Clark Terry, one of contemporary music's great innovators, is also justly celebrated for his great technical virtuosity, swinging lyricism, and impeccable good taste. Combining these with the gifts of a great dramatist, Clark Terry is a master storyteller whose spellbinding musical "tales" leave audiences thrilled and always wanting more!
Clark's sunny, upbeat personality is reflected directly in his playing and is a major factor in explaining the warm love and affection that fans, critics, and fellow musicians have for both the man and his music. Indeed, it is Clark's undaunted enthusiasm for life, as well as his commitment to musical excellence, that make him such a charismatic performer and teacher.
Clark's musical credits, though well-known, deserve review. In the 1940s, after serving in the Navy, Clark's musical star rose rapidly with successful stints in the bands of Charlie Barnet, Charlie Ventura, Eddie Vinson, and then, in 1948, the great Count Basie. Along the way, Clark, in addition to his outstanding musical contribution to these bands, was exerting a positive influence on younger musicians such as Miles Davis and Quincy Jones, both of whom credit Clark as a formidable influence during the early stages of their careers.
In 1951, Clark was asked to join Duke Ellington's orchestra where he stayed for eight years as a featured soloist. "The time with Ellington was like college," Clark recalls warmly. With Ellington, Clark's star burned brightly on tour and on record.

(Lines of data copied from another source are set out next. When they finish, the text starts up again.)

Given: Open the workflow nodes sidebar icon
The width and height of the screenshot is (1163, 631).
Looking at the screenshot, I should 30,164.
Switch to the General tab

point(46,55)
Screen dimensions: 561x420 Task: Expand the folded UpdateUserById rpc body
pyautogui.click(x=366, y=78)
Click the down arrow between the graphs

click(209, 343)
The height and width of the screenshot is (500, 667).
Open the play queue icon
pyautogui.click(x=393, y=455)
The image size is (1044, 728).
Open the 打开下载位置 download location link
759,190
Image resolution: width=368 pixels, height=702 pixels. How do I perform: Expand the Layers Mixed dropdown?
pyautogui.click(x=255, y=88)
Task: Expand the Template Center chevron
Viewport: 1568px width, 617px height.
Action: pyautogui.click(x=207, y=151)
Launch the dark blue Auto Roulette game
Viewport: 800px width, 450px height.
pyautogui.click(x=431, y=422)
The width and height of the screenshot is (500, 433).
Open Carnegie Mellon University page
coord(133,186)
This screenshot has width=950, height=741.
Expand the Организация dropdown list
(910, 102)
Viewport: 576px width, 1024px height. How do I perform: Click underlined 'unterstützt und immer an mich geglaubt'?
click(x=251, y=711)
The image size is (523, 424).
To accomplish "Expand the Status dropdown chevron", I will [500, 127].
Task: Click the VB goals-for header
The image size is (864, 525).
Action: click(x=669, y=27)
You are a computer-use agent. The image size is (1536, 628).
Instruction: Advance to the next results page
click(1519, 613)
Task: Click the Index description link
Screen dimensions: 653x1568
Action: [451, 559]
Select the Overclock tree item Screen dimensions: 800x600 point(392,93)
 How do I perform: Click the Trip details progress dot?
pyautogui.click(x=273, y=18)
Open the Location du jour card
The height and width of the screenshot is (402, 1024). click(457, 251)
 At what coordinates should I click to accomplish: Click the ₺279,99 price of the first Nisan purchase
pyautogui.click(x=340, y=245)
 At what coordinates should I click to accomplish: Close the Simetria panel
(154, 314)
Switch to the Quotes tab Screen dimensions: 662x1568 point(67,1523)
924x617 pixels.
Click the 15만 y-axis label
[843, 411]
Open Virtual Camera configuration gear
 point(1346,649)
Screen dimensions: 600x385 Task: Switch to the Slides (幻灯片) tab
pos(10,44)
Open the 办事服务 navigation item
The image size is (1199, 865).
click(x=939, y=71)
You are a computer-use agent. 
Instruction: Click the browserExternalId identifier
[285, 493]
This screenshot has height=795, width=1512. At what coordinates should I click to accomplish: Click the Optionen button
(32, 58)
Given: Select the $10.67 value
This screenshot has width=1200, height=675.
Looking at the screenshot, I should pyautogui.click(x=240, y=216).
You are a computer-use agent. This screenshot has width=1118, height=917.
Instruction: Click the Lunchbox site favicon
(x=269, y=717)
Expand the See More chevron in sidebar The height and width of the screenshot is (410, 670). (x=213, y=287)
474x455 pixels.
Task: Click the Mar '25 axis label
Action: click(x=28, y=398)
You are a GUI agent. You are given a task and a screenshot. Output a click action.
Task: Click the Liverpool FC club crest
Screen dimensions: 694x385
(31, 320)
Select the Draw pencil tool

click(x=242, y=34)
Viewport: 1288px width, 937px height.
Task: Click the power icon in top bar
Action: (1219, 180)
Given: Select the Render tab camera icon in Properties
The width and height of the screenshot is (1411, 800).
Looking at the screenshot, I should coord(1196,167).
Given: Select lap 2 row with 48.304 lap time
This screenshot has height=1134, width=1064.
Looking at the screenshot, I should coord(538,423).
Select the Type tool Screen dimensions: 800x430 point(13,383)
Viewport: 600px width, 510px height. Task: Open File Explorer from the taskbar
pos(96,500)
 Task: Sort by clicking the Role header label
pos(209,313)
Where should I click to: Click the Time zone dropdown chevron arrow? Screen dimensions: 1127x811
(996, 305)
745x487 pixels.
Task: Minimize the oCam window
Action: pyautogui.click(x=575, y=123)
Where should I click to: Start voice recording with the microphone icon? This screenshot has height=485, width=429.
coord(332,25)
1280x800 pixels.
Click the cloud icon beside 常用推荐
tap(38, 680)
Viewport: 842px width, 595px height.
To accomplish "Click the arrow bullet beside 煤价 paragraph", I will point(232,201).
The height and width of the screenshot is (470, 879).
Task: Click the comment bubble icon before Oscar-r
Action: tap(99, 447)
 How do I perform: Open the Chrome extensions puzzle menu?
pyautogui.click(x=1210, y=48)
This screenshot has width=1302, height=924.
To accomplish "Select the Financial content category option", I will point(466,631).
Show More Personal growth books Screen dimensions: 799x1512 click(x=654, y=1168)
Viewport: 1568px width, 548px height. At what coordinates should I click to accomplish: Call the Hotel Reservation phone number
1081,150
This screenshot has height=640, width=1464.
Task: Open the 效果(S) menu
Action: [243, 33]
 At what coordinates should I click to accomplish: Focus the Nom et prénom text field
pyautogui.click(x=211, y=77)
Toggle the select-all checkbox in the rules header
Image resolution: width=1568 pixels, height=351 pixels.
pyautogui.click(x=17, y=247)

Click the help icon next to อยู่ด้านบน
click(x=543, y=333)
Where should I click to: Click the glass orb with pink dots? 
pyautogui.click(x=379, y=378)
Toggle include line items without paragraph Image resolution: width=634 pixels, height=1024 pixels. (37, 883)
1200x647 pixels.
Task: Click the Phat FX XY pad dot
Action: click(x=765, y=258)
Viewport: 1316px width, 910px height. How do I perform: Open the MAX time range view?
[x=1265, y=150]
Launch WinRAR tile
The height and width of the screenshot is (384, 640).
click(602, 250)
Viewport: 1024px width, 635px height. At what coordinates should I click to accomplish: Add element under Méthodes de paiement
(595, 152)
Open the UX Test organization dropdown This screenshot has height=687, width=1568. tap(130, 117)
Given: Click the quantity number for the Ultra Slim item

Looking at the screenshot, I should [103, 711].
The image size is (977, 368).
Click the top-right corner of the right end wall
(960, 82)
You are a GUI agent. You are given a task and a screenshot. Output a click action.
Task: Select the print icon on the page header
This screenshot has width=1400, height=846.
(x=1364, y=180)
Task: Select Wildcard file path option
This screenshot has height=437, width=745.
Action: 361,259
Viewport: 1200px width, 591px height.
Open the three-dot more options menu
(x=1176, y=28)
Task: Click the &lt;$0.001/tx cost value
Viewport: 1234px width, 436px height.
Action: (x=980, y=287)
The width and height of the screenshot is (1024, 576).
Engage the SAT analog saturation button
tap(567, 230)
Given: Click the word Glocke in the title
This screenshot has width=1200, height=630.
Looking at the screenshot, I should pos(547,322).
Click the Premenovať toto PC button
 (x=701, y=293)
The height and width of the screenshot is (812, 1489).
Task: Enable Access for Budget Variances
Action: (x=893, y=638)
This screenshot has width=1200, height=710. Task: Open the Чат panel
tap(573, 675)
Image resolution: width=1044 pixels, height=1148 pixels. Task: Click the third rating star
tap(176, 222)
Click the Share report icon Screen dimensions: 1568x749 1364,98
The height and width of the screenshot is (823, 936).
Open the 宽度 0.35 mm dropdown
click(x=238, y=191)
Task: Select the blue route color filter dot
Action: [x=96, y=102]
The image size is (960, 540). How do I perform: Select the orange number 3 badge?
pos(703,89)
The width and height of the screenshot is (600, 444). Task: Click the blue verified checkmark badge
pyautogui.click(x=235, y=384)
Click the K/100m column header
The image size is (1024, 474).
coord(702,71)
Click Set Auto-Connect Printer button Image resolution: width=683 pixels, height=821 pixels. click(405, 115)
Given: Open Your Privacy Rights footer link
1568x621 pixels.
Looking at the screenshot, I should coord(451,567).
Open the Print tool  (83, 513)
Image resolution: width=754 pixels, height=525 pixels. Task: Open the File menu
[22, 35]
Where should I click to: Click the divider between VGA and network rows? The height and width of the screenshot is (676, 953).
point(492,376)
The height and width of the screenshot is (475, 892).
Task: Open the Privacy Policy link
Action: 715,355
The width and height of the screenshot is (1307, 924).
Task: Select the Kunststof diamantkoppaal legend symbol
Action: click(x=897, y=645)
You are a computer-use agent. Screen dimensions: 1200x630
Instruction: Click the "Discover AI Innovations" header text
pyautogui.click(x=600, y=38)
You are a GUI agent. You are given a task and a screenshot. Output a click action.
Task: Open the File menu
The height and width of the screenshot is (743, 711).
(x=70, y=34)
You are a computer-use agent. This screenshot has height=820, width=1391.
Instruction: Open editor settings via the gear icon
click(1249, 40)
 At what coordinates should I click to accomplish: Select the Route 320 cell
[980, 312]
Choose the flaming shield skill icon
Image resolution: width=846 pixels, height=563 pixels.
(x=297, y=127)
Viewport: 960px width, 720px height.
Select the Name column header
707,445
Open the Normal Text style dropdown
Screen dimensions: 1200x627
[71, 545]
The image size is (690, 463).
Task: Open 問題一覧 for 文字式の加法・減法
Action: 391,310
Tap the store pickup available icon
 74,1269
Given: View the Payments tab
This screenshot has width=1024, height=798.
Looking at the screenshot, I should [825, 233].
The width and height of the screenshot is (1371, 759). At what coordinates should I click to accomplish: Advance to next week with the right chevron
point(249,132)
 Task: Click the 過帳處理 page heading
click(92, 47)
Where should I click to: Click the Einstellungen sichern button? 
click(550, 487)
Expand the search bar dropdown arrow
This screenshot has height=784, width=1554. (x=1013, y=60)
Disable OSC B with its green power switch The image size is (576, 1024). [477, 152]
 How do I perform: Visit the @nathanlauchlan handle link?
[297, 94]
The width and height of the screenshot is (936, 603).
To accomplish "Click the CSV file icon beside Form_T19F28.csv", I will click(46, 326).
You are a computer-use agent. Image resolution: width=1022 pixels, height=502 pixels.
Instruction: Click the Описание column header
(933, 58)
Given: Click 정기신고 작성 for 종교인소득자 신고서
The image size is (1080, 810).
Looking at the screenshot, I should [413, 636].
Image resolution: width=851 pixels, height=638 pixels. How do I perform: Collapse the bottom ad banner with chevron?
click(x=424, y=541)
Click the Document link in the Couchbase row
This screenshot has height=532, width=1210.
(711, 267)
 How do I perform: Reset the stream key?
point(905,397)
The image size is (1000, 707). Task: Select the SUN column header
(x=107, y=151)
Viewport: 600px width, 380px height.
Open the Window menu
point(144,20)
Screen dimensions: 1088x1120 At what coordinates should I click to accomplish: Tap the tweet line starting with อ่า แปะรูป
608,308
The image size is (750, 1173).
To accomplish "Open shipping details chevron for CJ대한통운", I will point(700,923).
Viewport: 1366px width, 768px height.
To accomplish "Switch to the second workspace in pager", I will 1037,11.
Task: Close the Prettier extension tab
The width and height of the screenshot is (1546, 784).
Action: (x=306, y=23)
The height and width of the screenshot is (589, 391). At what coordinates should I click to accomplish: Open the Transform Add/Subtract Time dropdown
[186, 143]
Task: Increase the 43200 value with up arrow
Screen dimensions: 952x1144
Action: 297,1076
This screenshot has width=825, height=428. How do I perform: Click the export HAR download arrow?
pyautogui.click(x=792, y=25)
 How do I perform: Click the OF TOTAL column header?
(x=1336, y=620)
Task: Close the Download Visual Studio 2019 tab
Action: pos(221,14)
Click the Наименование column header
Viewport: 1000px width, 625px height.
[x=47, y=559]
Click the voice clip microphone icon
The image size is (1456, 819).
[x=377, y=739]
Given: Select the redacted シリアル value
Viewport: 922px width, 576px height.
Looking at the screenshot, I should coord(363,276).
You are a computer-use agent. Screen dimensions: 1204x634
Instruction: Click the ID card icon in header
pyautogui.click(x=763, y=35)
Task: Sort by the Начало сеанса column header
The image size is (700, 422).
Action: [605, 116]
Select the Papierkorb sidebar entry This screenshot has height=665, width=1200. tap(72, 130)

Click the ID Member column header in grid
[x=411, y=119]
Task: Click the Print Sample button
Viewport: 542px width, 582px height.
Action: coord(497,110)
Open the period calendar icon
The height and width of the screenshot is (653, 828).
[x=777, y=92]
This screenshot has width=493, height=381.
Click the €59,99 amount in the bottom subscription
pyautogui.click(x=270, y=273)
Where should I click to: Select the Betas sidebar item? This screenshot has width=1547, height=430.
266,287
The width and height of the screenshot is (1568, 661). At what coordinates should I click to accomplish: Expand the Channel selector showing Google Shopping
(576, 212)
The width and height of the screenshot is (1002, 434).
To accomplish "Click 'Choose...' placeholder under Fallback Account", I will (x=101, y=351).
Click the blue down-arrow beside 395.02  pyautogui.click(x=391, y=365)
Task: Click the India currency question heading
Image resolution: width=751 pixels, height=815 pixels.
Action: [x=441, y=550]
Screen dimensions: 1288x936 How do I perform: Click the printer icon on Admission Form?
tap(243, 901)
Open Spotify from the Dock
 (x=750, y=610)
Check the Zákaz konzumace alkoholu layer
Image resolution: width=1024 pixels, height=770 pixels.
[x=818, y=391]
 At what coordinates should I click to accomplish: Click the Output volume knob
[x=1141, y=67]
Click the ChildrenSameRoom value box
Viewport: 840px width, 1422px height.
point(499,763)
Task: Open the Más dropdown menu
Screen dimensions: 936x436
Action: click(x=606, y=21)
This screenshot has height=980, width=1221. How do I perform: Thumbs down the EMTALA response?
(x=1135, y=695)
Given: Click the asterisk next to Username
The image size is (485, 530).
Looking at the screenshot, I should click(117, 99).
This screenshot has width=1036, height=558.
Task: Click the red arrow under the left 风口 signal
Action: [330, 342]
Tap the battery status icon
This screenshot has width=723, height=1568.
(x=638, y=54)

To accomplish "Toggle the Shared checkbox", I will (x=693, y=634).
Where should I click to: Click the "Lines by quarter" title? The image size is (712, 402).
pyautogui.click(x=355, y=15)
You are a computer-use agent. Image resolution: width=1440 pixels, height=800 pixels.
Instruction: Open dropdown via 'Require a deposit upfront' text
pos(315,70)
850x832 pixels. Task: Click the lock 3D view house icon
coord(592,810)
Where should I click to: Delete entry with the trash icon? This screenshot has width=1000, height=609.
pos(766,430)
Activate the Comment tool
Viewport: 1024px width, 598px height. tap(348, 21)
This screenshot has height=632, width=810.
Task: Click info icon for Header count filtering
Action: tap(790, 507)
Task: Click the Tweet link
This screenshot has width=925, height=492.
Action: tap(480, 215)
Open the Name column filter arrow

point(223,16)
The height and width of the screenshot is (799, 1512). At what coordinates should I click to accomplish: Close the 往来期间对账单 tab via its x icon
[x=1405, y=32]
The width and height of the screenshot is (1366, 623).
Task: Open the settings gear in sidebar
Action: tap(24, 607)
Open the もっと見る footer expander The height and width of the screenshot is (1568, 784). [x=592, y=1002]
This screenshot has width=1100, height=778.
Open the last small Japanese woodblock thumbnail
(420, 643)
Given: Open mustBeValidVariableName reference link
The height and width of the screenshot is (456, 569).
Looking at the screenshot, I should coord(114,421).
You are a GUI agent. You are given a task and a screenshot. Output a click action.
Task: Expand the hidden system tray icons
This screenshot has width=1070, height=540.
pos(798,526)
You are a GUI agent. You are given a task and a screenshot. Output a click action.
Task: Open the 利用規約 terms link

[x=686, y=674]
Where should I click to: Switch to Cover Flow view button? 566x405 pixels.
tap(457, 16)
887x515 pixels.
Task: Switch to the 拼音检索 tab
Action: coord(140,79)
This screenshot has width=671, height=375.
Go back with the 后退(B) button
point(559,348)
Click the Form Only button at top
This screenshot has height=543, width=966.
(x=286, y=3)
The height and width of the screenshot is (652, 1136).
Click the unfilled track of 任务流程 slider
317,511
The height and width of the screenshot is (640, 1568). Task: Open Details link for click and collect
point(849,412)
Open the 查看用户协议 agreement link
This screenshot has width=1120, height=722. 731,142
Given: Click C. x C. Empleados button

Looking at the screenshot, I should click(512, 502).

Now an international star, Clark was courted by the National Broadcasting Company in New York to join its musical staff. Accepting the challenge of becoming the first Black musician on the NBC payroll, Clark soon became a television star as one of the spotlighted players in the 'Tonight Show' band. It was during this period that Clark scored a smash hit as a singer with his irrepressible 'Mumbles.'
When the 'Tonight Show' moved West to Los Angeles, Clark made the decision to remain in New York to pursue a busy schedule as a studio musician and as a Jazz star in demand not only in the States but throughout the world.
In recent years, Clark has piloted one of today's sassiest large ensembles, Clark Terry's Big Band, as well as the always effervescent quintet, Clark Terry and His Jolly Giants.
Clark's considerable accomplishments as a Jazz innovator and educator of the highest rank have earned him an impressive array of honors. The University of New Hampshire bestowed its Doctorate in Humane Letters on Clark, while the Phi Mu Alpha Sinfonia, the national music fraternity, made him the first Jazz artist to be honored with its highest award for distinguished service to music. The U.S. State Department
selected Clark (and his band) for tours to the Middle East and Africa as American ambassadors of good will. Clark was also inducted into Kansas City's Jazz Hall of Fame, the formal presentation was made by Johnny Carson on national television during a 'Tonight Show' broadcast.
Along with the honors, recordings, and sell-out appearances at festivals and concerts, Clark has focused increased attention on his activities as a Jazz educator. His dedication to the task of passing the torch of musical improvisation on to the next generation is second to none. Indeed, his great rapport with students is summed up not only in great music but in great smiles as the master and his students share in creating Jazz - the sound of surprise!